-- start of Passage to read --

DirectCD does NOT actually over write data on a CD-R, it simply removes the index/references to the data so that it appears to not be there anymore but the data actually does remain there. It can still be recovered using recovery software.

If you intend to use CD-R's for a project, and they contain sensitive or personal data then you shouldn't be using them, use discs that don't contain personal data such as old program CD's.


----------



## ouvidoria (Feb 18, 2012)

YesTriple6 and thank you again for the attention, I know this limitations but is the best possibility to do in this case with used CD-R "formating" with directcd or other tool that I dont know if exists another tool with this capabilities as directcd does or better than. But, unfortunately I dont have more de directcd. And there is no more for sale. Please, do you have a healthy link for download it. Best regards, ouvidoria... please...


----------



## DoubleHelix (Dec 10, 2004)

No, it's not the "best possibility". If you don't want to use the disks, break them and throw them away.


----------



## ouvidoria (Feb 18, 2012)

Ok DoubleHelix and thanks for the alert and I do respect different point of view as your, but may choice is to damage ("reformat") of the index/references. Can you help me in my option providing a healthy link to directcd tool ? Please and very thanks in advance, ouvidoria


----------



## DoubleHelix (Dec 10, 2004)

Your choice doesn't make any sense. 

There's no "healthy link" for the software. It's not free, and it's not sold any longer.


----------



## ouvidoria (Feb 18, 2012)

This is the challenger doublehelix, find somebody that can help or have it. Thanks again for your trying and lets wait for others with different experiencies and with a positive way, try to help catching up what I am looking for. Waiting other positive contributions. Thank you all in advance in catch up / find out somebody who does have a directcd for sale in any "garage". Please, anybody can help finding out DEIRECTCD software ? Ouvidoria.


----------



## Triple6 (Dec 26, 2002)

You cannot download the software, that would be illegal. It also won't work with Windows 7, its not compatible, so its pointless to have it with your computer. I gave you links to the new versions of this software from Roxio which is the company that made DirectCD.


----------



## ouvidoria (Feb 18, 2012)

-- end of Passage to read --

> **Problems**:
a – Name every user who has a post header in the forum thread about DirectCD.
b – Write the next part of the forum thread about DirectCD, picking up right after its final line.

-- start of Listed entries --

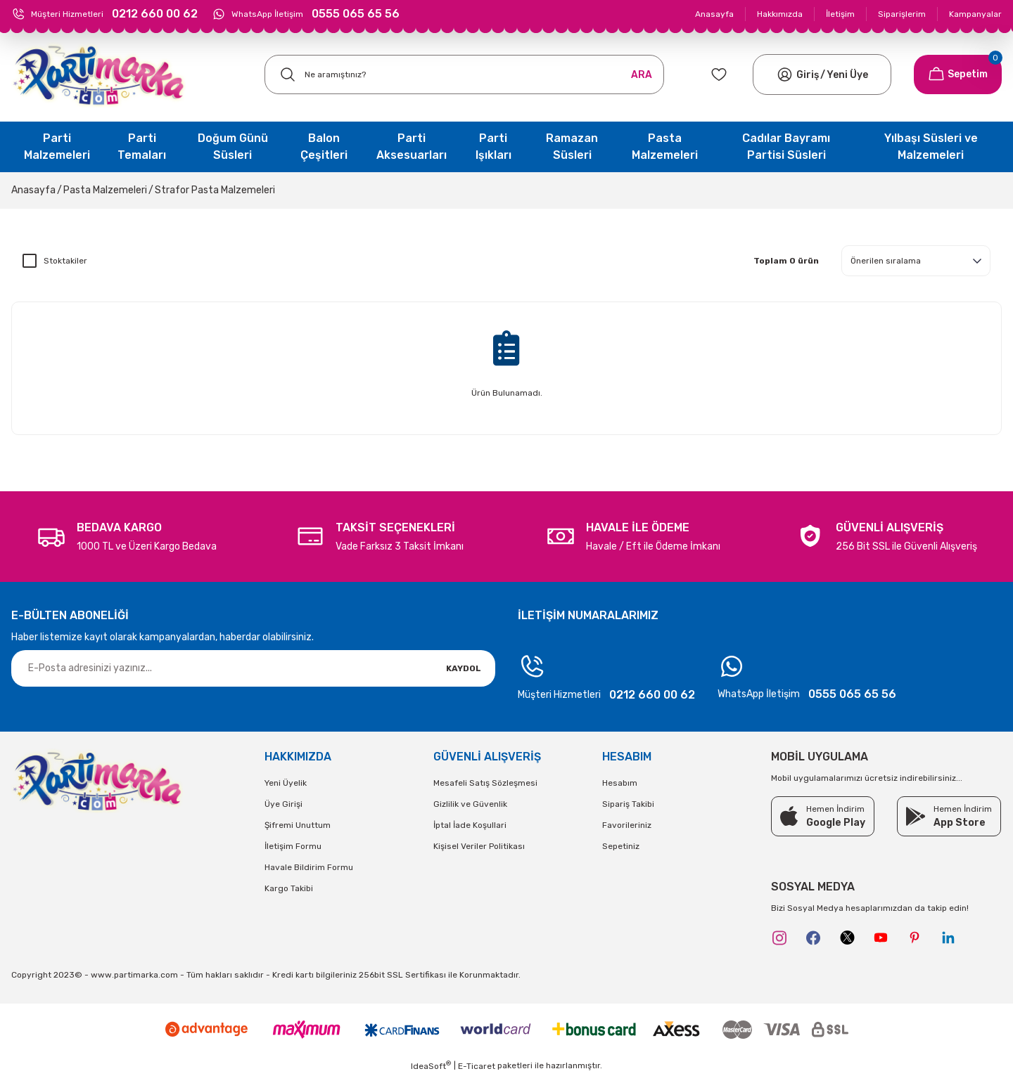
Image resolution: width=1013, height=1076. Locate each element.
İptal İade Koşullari (470, 825)
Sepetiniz (620, 846)
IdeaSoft (431, 1065)
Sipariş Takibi (628, 804)
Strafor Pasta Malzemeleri (215, 190)
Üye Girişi (283, 804)
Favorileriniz (626, 825)
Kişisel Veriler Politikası (479, 846)
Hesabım (619, 783)
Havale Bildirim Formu (309, 867)
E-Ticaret (476, 1066)
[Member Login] (785, 74)
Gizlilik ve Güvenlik (470, 804)
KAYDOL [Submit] (463, 668)
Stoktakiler (65, 261)
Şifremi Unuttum (298, 825)
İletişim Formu (293, 846)
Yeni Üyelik (286, 783)
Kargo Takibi (289, 888)
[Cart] (958, 74)
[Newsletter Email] (253, 668)
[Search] (464, 74)
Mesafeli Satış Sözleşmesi (485, 783)
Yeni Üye (847, 75)
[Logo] (98, 75)
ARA (641, 75)
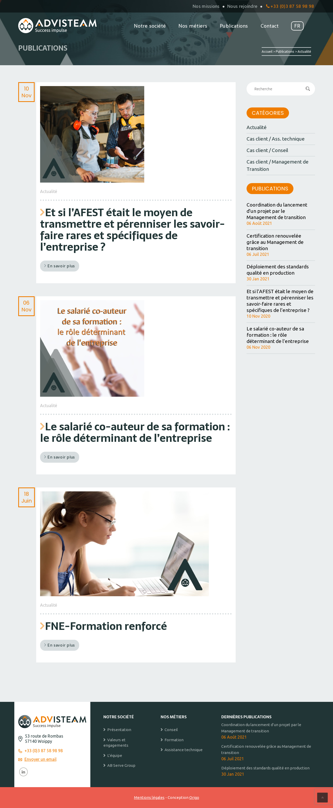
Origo (194, 797)
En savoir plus (59, 266)
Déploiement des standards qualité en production (278, 270)
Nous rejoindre (242, 6)
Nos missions (206, 6)
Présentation (119, 729)
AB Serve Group (121, 765)
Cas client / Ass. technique (276, 139)
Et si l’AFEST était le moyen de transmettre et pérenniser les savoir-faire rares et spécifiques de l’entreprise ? (132, 229)
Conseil (171, 729)
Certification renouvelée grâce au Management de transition (275, 242)
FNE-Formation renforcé (106, 626)
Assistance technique (184, 749)
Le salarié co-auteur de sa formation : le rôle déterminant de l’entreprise (135, 432)
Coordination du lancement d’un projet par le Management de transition (277, 211)
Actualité (48, 191)
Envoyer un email (40, 759)
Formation (174, 740)
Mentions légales (149, 797)
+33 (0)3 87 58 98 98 (290, 6)
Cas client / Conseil (267, 150)
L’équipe (114, 755)
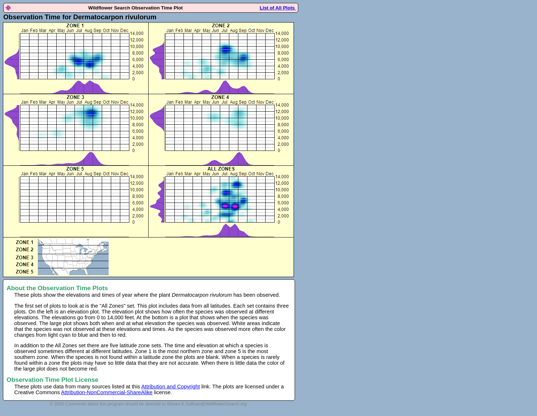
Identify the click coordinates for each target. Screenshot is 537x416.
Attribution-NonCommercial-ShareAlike (107, 392)
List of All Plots (278, 8)
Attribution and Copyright (170, 386)
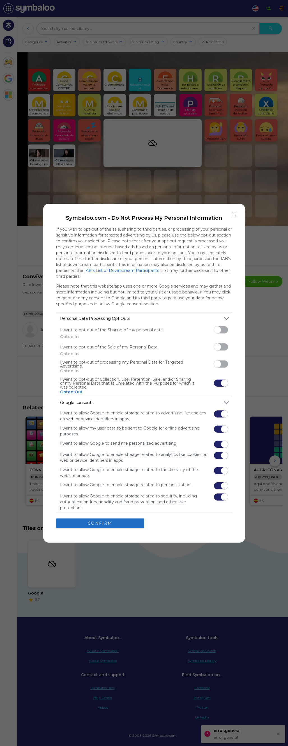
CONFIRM (100, 523)
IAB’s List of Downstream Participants (121, 270)
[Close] (234, 214)
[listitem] (144, 318)
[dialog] (144, 373)
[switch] (221, 330)
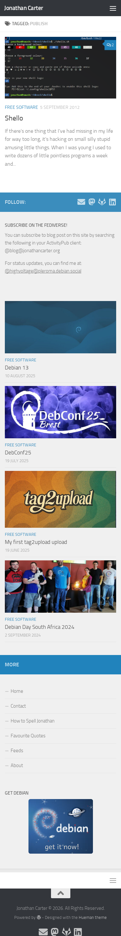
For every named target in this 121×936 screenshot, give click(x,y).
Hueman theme (93, 917)
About (17, 765)
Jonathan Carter (23, 8)
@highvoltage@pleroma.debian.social (43, 271)
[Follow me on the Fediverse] (92, 202)
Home (17, 691)
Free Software (21, 107)
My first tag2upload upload (36, 542)
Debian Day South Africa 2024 (40, 627)
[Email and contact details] (81, 202)
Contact (18, 706)
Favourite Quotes (28, 736)
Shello (14, 118)
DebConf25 (18, 452)
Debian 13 (17, 367)
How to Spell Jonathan (33, 721)
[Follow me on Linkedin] (112, 202)
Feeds (17, 751)
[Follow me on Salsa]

-- end of Listed entries --

> **Task responses**:
a – ouvidoria, DoubleHelix, Triple6

b –
Windows XP environment for directcd adaptec software. Just for information, roxio is the second company that incorporate directcd, after the aquisition from adaptec. Despite this is not the purpose, sorry. I need help to find DIRECTCD SOFTWARE compatible with windows xp or earlier. Thanks again in advance, but there is some misunderstanding of tryings to explain histories, laws, dates, functions, etc, despite the purpose of this topic is to find somebody who can locate DIRECTCD SOFTWARE, and not about explanations on the process because there is no doubt about process. Very thanks, but really who dont knows where I can find DIRECT CD software, please, there is no necessity to try to explain anything out of the topic or try to be negative in this challenger to find out a software that was descontinued. Please , I appologize if my poor english dont spell the object / purpose of this topic, but there is to many obvious contributions that dont aggregate anything for the claimed help to find out DIRECTCD software from adaptec or after creation of roxio. Very thanks in advance, please, somebody else who can help... best regards, sincery,


----------



## valis (Sep 24, 2004)

heyya ouvidoria, I've edited out your email addresses; you don't want to put your email on open forums, as that is just asking for spambots to pick you up.

thanks, 

v


----------



## valis (Sep 24, 2004)

As for the language barrier, I think you are missing the fact that the software you are looking for no longer exists. Both Doublehelix and Triple6 have given you the links to the software that has replaced it; is that what you are looking for?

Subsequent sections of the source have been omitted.